----- Task data

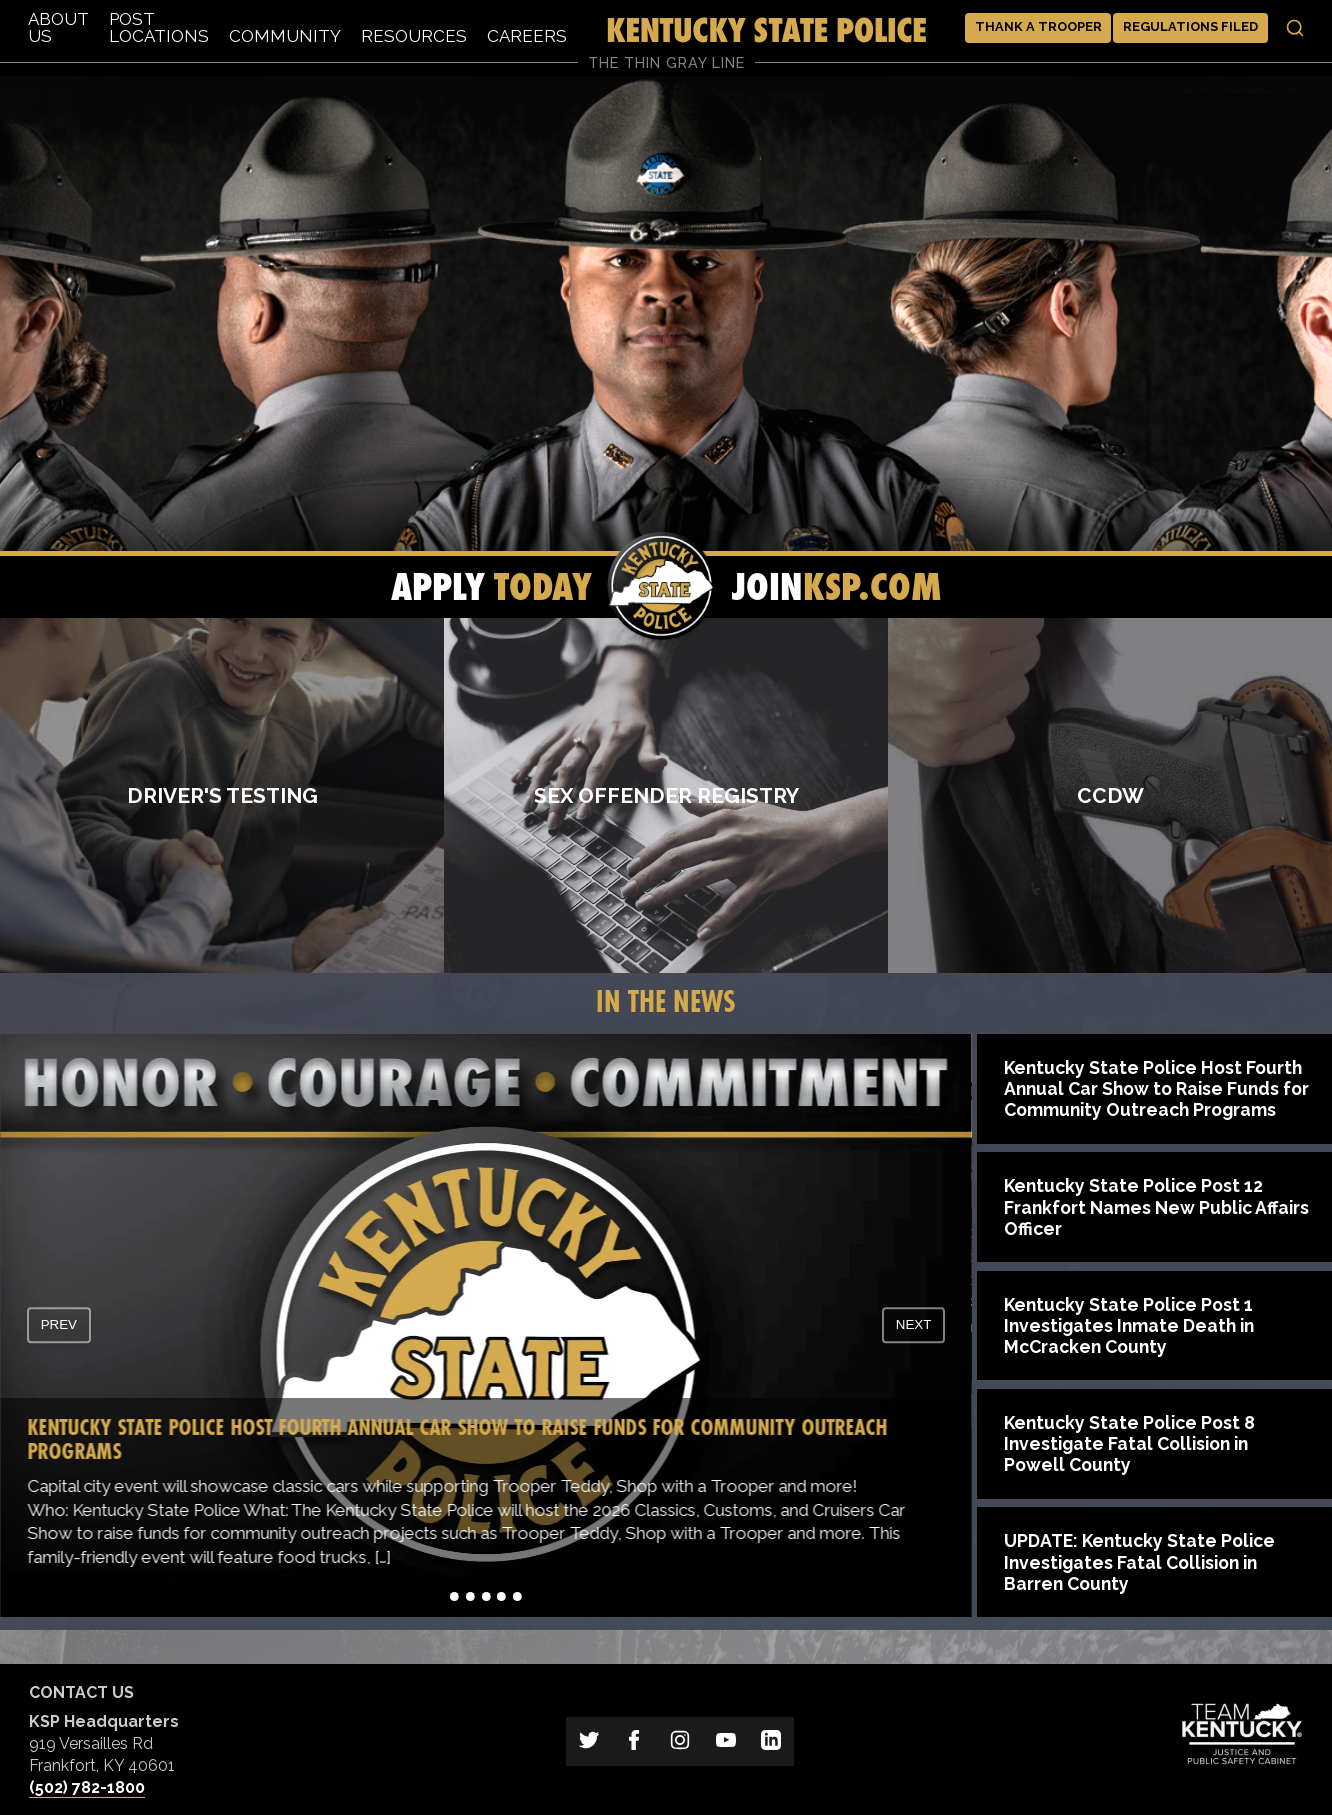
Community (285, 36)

----------
----- Task data

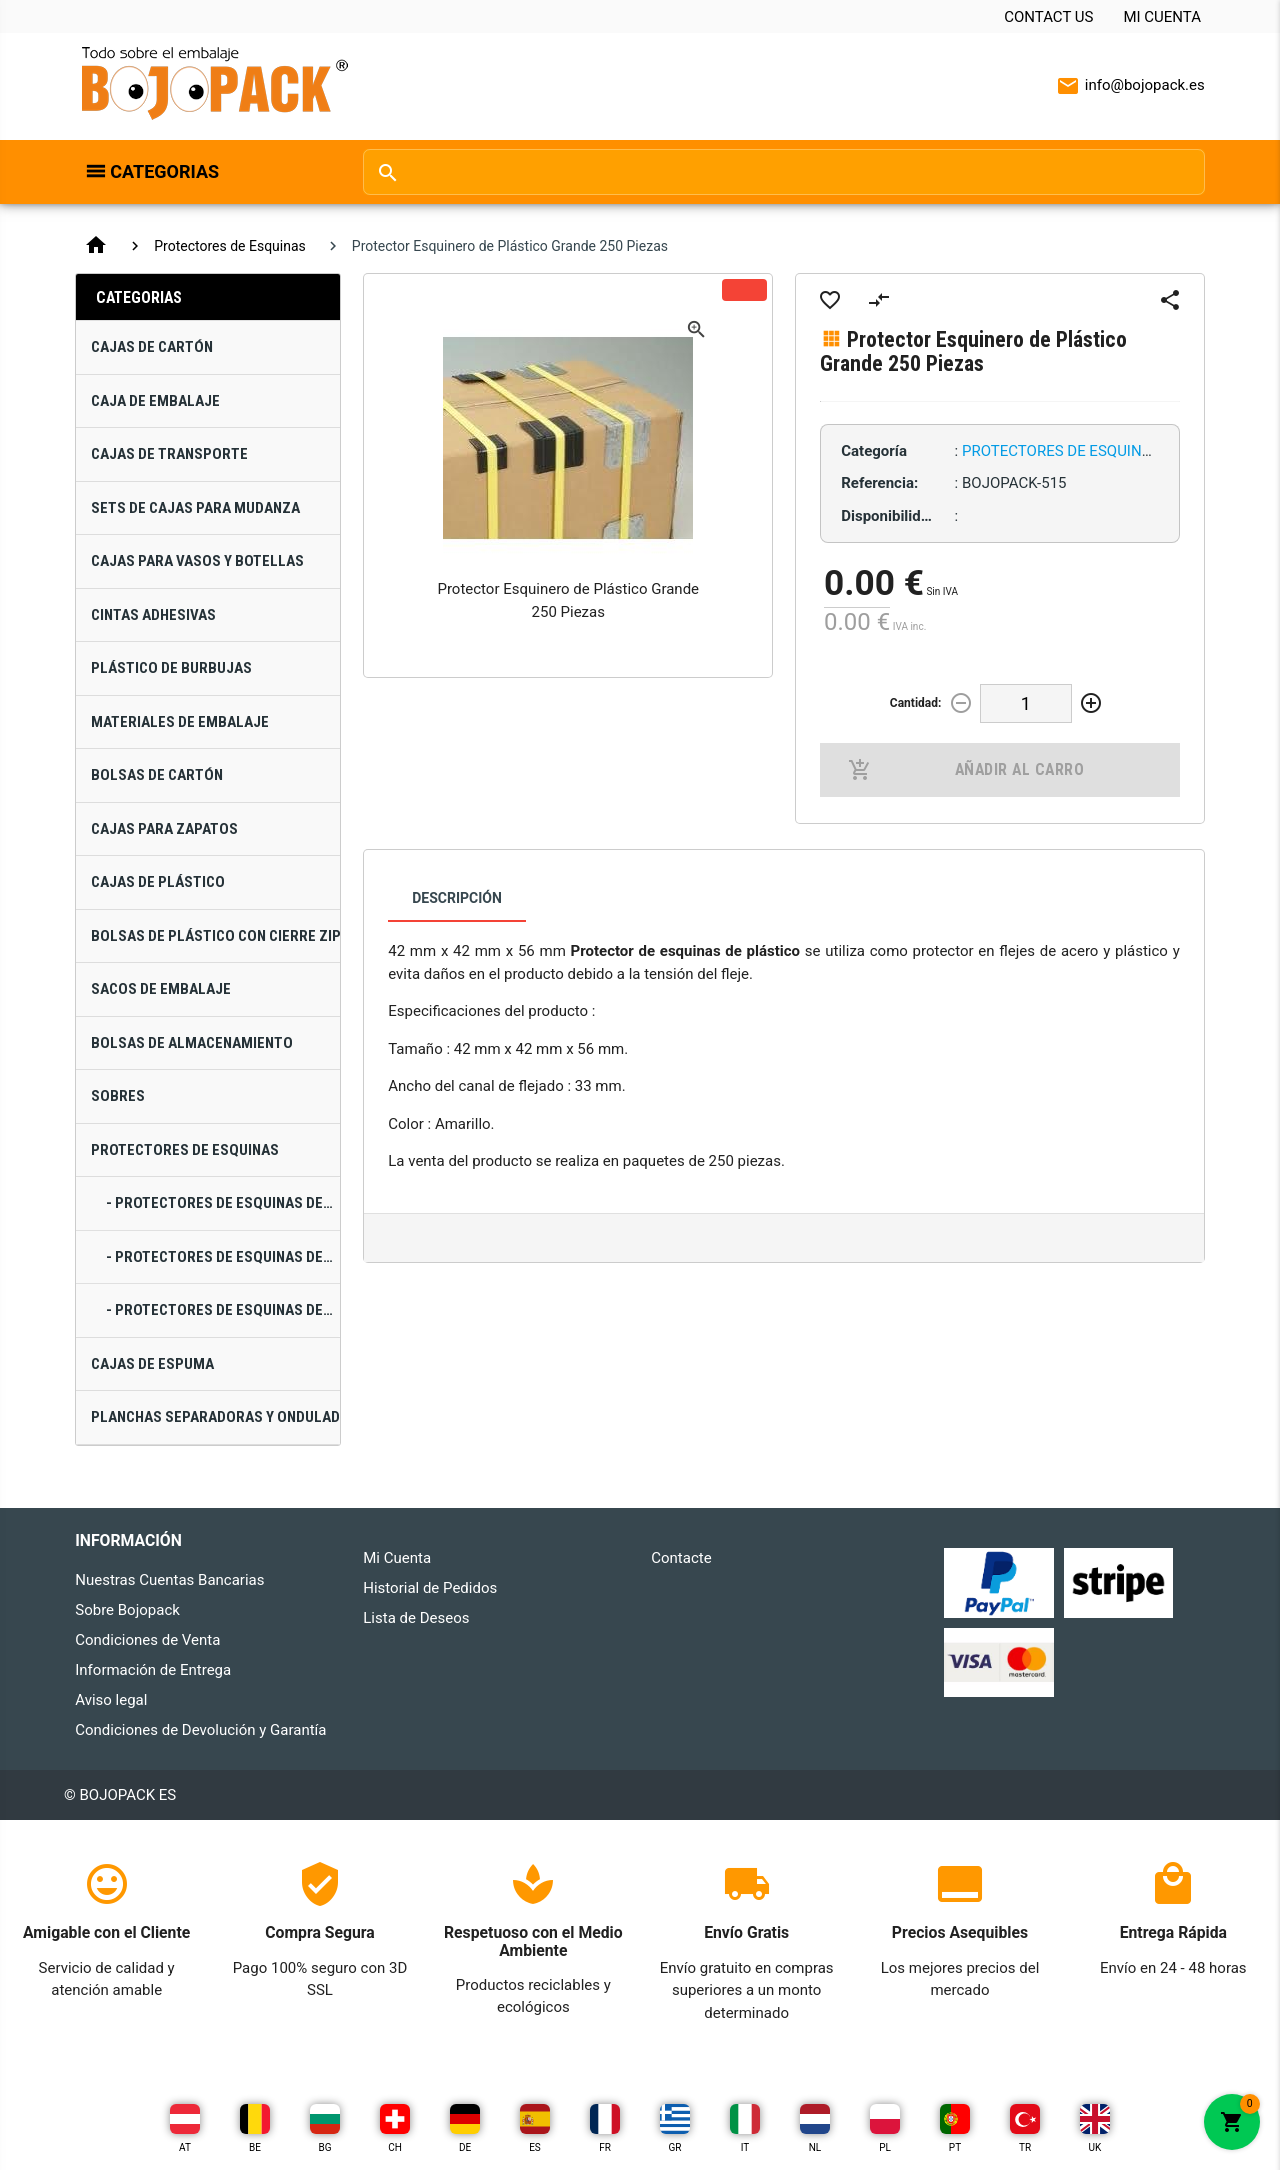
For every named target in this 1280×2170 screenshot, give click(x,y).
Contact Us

----------
----- Task data

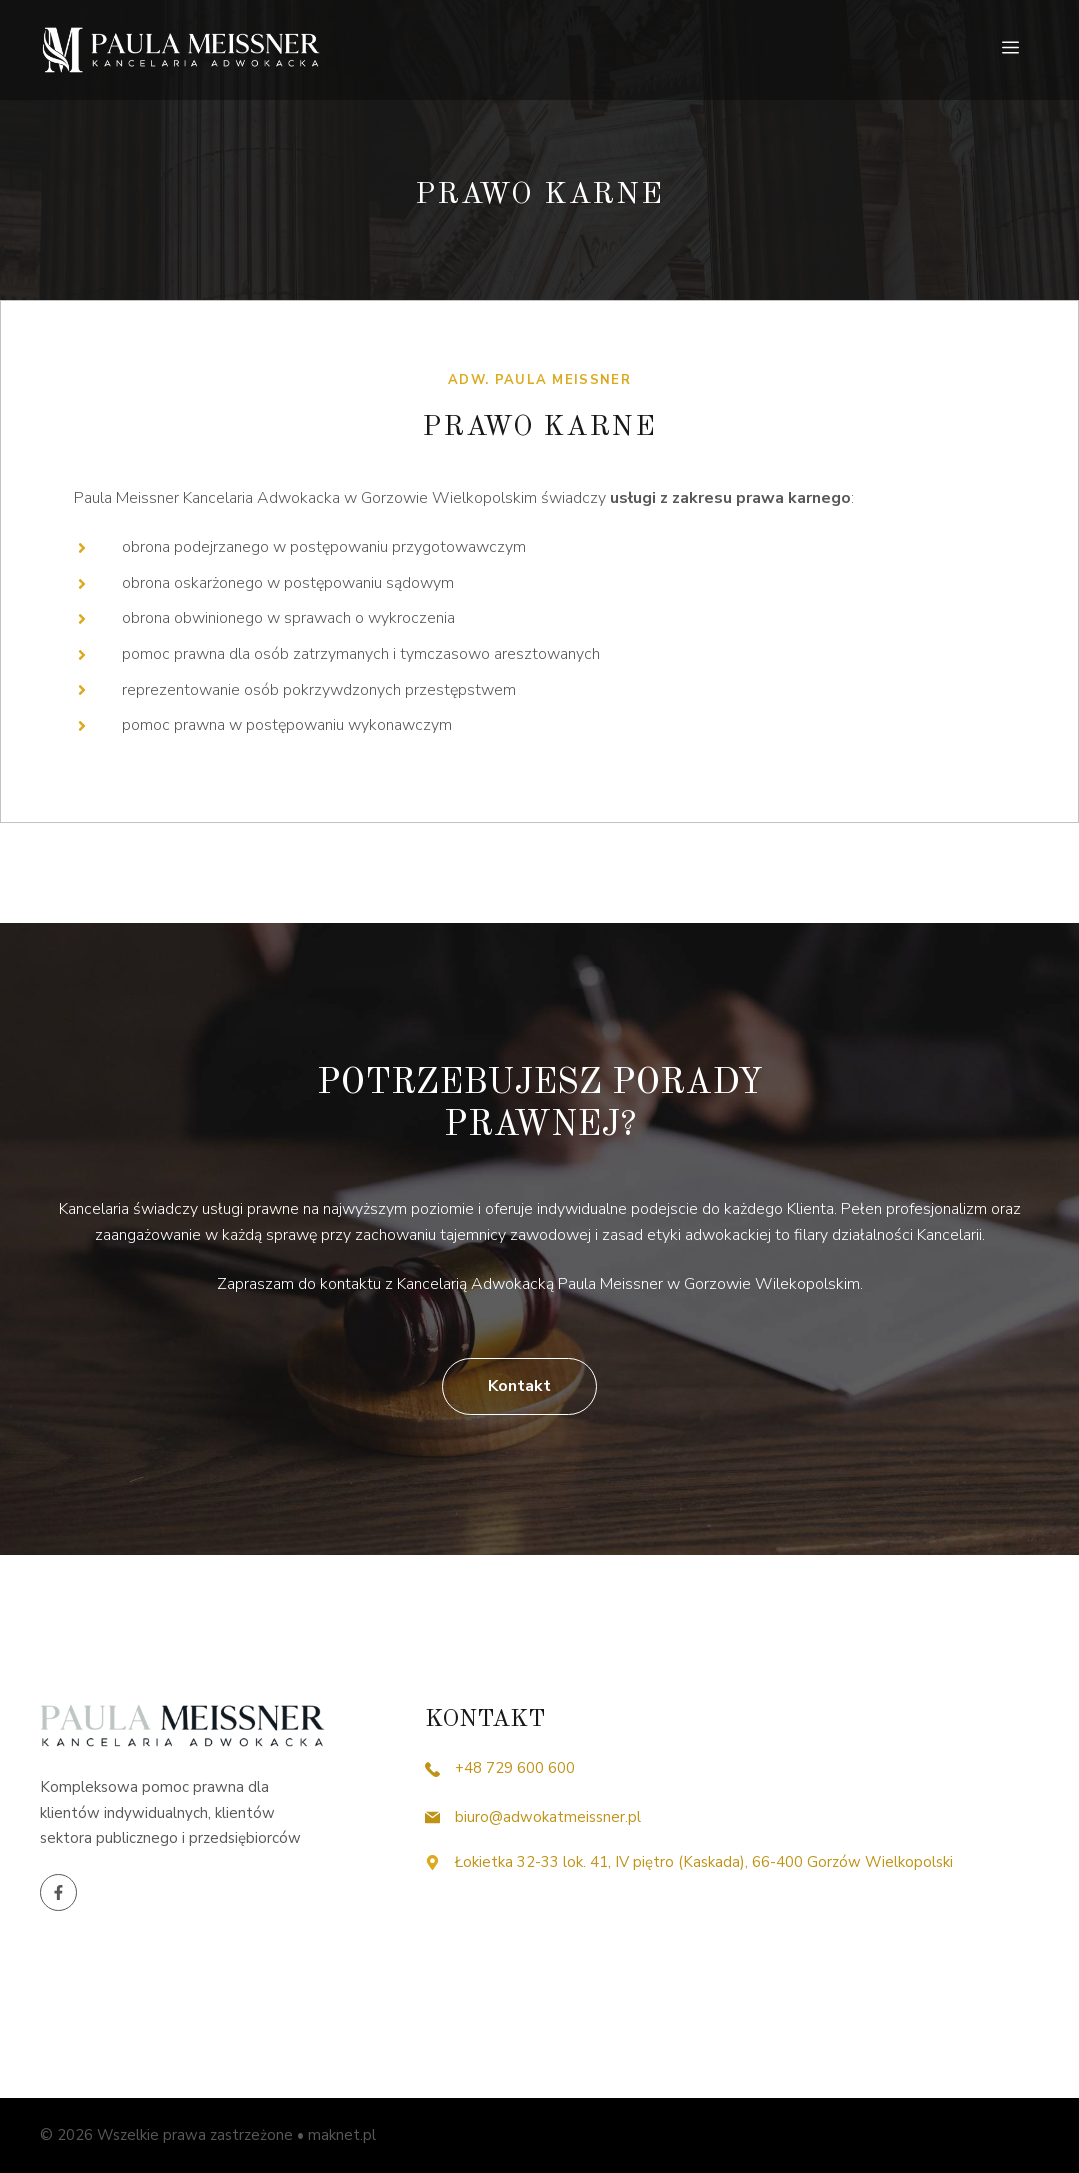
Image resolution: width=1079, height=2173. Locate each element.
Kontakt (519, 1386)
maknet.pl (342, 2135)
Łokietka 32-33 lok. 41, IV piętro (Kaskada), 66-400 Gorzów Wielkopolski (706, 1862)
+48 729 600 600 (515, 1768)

----------

§ Set task
Can you write out the rows starting with the line that contains "maknet.pl (342, 2135)" and going on through the line that contains "600 (515, 1768)", copied verbatim?

§ Exercise response
maknet.pl (342, 2135)
Łokietka 32-33 lok. 41, IV piętro (Kaskada), 66-400 Gorzów Wielkopolski (706, 1862)
+48 729 600 600 (515, 1768)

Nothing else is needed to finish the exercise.